Before I opened my eyes this morning I could feel the presence of snow, that muffled silence suggesting that the world has been packed in soft cotton. It's just a light coating of white, but snow is a tremendous relief from the recent incessant cold rains.
And now a ray of sunshine beams into my inbox all the way from California. Some time ago--September?--a Los Angeles Times reporter called to interview me and some of my students about my California Literature class. The tone of his questions made me fear a headline like "Hicks from the Sticks Seek Gold in California," but the article has finally been published and I'm pleased to report that it's pretty good (read it here). I wish he had included more comments from my students, but the article puts my class in some pretty good company and also offers a pretty interesting reading list.

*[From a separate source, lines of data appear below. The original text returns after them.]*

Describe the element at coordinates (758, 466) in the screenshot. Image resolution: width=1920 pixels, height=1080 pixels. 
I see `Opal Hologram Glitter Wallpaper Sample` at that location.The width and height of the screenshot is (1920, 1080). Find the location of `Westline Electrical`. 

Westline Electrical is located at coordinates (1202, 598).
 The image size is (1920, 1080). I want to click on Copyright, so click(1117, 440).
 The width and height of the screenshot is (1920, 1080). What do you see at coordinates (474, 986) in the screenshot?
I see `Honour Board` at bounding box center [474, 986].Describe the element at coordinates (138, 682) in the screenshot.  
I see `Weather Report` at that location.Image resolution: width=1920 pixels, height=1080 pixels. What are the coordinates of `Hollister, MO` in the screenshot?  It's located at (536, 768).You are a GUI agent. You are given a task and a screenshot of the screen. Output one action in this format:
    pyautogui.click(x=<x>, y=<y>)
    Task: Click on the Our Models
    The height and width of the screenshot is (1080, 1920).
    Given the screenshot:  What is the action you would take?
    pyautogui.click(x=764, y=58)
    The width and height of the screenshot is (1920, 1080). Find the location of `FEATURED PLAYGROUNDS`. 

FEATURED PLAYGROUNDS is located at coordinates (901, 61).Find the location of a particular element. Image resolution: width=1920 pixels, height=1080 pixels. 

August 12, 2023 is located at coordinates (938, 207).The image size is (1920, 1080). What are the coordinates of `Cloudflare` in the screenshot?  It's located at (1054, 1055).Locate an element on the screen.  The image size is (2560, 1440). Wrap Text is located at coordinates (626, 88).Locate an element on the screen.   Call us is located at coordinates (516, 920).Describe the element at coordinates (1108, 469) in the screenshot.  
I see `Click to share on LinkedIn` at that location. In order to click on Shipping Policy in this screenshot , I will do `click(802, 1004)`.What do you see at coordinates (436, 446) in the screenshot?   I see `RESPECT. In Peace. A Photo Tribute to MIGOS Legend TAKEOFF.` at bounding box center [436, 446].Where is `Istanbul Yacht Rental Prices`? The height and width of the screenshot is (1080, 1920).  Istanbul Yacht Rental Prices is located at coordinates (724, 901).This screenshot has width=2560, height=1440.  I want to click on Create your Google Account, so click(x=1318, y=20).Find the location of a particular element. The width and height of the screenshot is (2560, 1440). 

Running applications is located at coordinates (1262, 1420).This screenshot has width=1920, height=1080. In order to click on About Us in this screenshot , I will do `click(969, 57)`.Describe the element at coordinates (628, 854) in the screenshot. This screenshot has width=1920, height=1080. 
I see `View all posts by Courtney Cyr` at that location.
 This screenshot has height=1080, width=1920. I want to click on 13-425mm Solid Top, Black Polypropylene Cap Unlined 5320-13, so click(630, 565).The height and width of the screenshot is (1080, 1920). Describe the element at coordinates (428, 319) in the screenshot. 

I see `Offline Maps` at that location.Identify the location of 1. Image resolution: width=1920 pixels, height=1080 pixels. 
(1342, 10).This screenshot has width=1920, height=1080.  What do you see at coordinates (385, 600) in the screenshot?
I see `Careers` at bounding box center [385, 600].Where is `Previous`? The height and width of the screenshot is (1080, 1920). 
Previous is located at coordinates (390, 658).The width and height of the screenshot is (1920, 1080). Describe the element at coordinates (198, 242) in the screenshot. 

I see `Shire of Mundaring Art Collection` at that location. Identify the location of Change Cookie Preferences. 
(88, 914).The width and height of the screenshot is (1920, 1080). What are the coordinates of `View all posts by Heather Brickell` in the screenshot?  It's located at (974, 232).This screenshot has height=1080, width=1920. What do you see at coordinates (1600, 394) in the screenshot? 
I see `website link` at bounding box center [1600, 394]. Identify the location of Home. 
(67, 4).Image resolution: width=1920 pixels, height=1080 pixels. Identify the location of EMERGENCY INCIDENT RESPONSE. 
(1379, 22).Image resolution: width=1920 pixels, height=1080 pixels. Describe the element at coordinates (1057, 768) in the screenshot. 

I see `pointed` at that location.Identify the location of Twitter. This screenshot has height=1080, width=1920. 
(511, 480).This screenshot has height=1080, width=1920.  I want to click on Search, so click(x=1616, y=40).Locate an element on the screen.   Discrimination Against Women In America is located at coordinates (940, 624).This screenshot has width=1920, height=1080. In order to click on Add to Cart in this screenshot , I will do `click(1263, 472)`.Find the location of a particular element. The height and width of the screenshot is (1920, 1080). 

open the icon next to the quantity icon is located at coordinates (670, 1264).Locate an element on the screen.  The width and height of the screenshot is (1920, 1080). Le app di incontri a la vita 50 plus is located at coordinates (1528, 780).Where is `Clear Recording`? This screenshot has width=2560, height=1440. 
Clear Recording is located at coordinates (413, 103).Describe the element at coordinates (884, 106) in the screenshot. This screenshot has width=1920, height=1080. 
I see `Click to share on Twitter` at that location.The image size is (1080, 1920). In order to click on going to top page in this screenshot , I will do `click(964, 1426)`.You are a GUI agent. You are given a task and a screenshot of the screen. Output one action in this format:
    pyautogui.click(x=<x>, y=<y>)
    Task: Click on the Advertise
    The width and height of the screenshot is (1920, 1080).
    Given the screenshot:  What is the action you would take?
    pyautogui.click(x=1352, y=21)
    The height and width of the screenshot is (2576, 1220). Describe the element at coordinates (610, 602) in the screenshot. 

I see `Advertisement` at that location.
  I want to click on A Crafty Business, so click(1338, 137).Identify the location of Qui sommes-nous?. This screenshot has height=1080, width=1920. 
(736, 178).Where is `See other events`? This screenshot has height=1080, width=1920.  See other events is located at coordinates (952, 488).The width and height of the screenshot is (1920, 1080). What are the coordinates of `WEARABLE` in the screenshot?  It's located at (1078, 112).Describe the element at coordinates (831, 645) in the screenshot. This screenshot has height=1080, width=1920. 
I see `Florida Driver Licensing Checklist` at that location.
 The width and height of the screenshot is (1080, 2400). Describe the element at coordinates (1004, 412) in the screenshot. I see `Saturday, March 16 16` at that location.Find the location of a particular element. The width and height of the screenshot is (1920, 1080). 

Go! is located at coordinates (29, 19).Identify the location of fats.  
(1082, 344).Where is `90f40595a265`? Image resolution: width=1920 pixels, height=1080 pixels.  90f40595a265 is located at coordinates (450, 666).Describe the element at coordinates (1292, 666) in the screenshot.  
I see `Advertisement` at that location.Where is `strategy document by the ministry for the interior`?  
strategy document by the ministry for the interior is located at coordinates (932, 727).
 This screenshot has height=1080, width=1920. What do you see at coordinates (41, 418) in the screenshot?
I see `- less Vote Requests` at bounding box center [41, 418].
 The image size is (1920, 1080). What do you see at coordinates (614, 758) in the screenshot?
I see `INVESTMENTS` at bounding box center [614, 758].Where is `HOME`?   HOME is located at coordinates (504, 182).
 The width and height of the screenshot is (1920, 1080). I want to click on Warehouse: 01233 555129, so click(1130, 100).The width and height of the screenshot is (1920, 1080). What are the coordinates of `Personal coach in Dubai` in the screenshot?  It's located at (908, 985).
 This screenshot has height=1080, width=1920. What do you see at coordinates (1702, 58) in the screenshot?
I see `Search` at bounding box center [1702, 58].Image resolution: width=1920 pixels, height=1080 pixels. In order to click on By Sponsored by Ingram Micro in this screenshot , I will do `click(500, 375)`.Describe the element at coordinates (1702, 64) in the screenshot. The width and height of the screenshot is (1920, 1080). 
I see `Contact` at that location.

My reading list this week focuses on another sunny state. I leave for Florida two weeks from today but I've been living there in literature for quite some time, following William Bartram through the Alachua Savannah, Karen Russell through the Everglades, and Zora Neale Hurston through Eatonville. Do students in Florida and California take classes on Ohio Literature? Do they make pilgrimages to Clyde and Lorain and Columbus and Martin's Ferry during Spring Break? Do they even know why Clyde and Lorain and Columbus and Martin's Ferry are suitable destinations for literary pilgrimage?
Probably not. I'll be sure to tell them while I'm there.
2 comments:
Good story!
Enjoy Florida. I've been thinking longingly of revisiting the haunts of my youth.